— Begin MATERIAL PROVIDED —

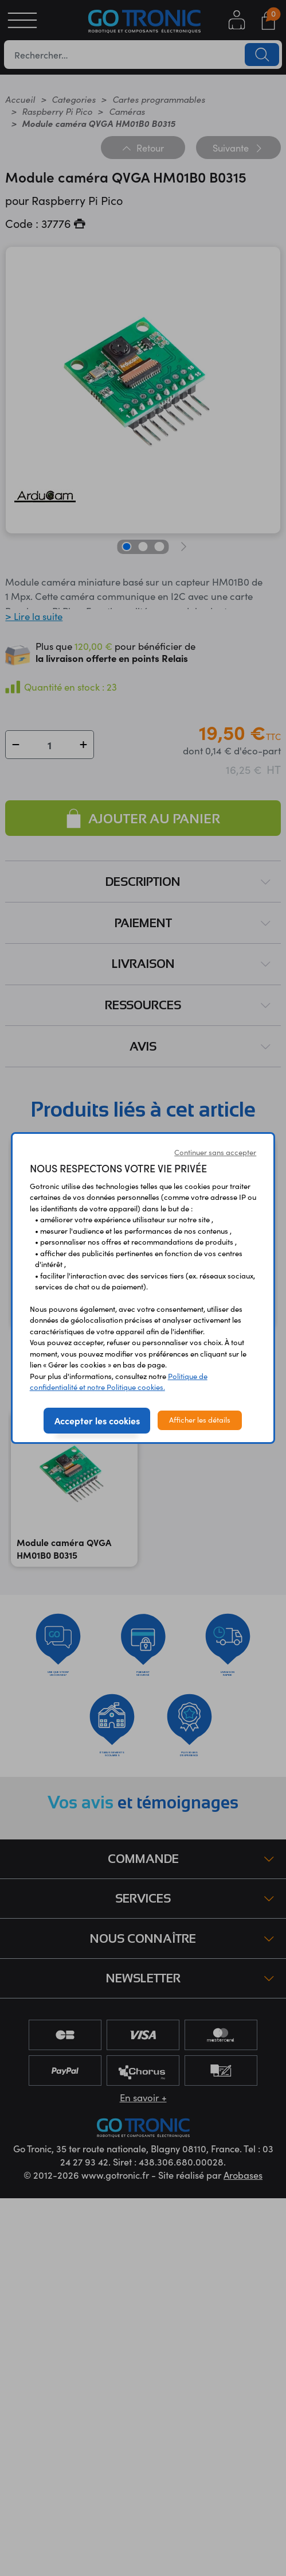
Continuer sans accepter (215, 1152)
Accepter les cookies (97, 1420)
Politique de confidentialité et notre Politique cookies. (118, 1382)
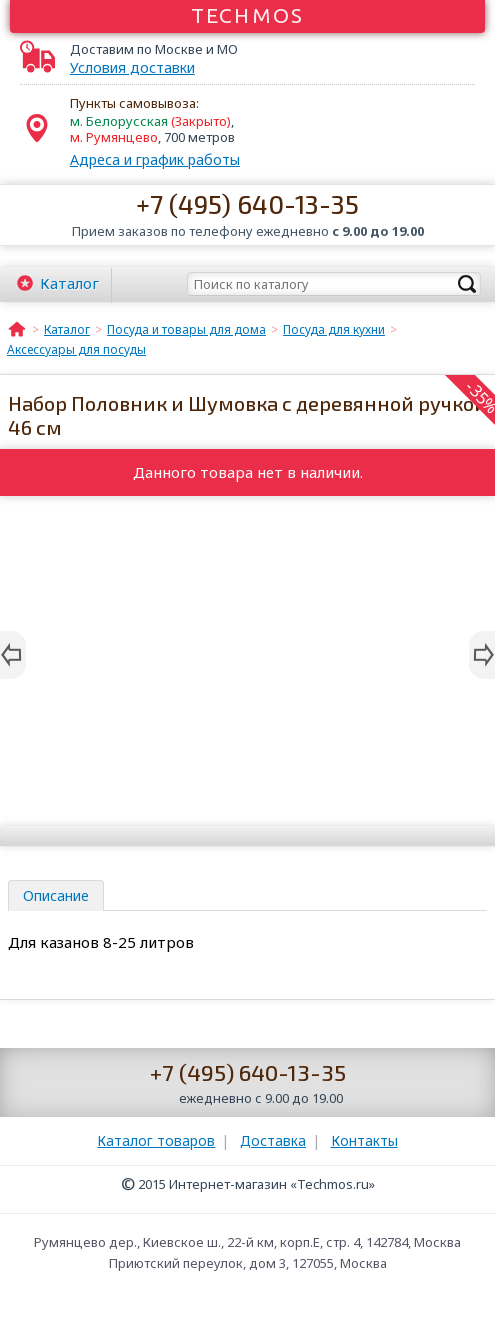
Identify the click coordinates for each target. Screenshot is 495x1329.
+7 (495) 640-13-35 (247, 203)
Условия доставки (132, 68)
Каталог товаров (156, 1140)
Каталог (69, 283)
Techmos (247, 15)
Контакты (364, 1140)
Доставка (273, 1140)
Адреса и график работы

— End MATERIAL PROVIDED —

- [REQUIREMENT]:
Reproduce every line of the records above verbatim, omitting the pictures.

- [THE COMPLETED TASK]:
Continuer sans accepter (215, 1152)
Accepter les cookies (97, 1420)
Politique de confidentialité et notre Politique cookies. (118, 1382)
Identify the click coordinates for each target. Screenshot is 495x1329.
+7 (495) 640-13-35 (247, 203)
Условия доставки (132, 68)
Каталог товаров (156, 1140)
Каталог (69, 283)
Techmos (247, 15)
Контакты (364, 1140)
Доставка (273, 1140)
Адреса и график работы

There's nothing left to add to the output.